**TASK OBJECTIVE:** Copy out the entries word for word, from the line containing "Click the lightning tip icon beside Follow" through the line containing "pyautogui.click(x=396, y=68)", and leave out the pictures.

**RECORDS:**
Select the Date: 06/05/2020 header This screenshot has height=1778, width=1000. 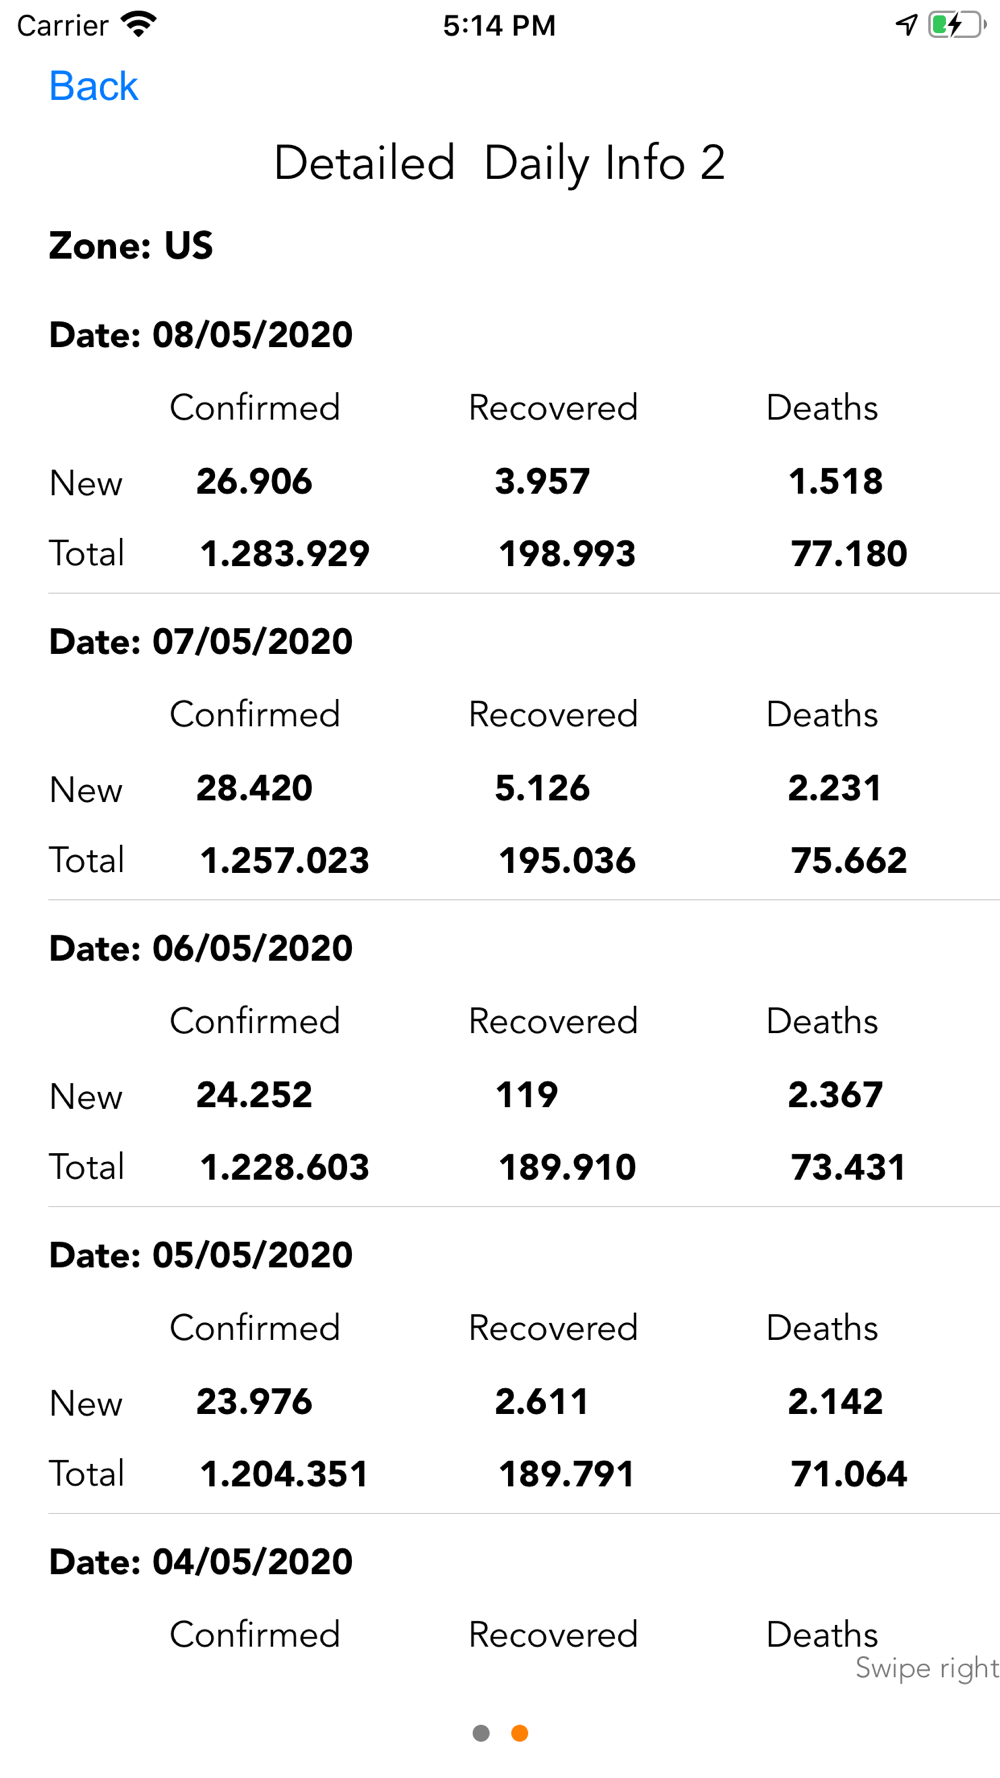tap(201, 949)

* * *

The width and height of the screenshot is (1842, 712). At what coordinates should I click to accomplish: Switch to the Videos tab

==

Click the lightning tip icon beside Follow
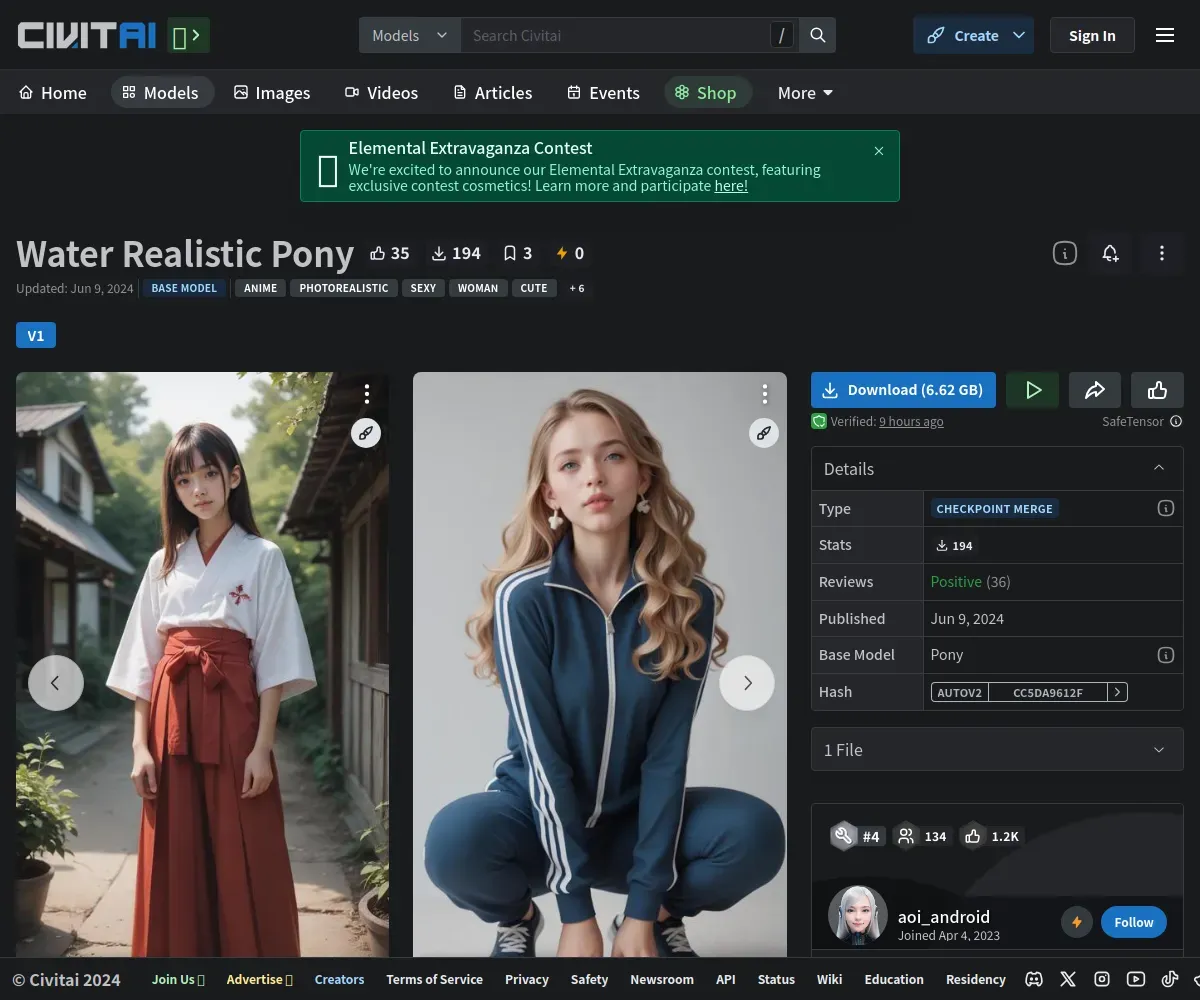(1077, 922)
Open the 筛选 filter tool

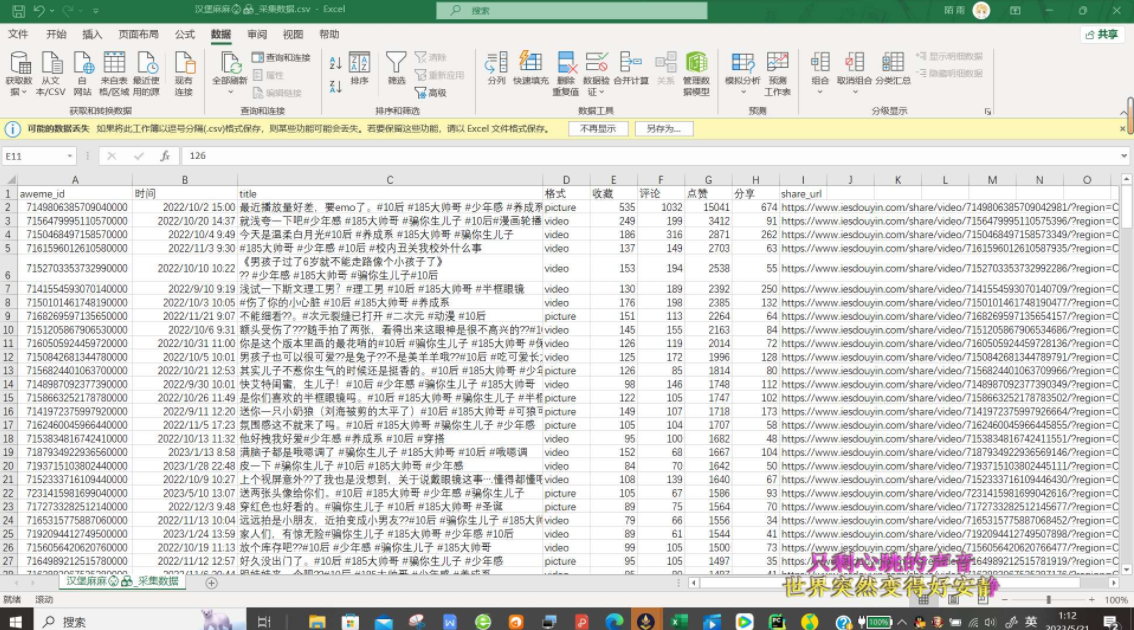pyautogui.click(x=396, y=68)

**RESULT:**
Click the lightning tip icon beside Follow
(1077, 922)
Open the 筛选 filter tool

pyautogui.click(x=396, y=68)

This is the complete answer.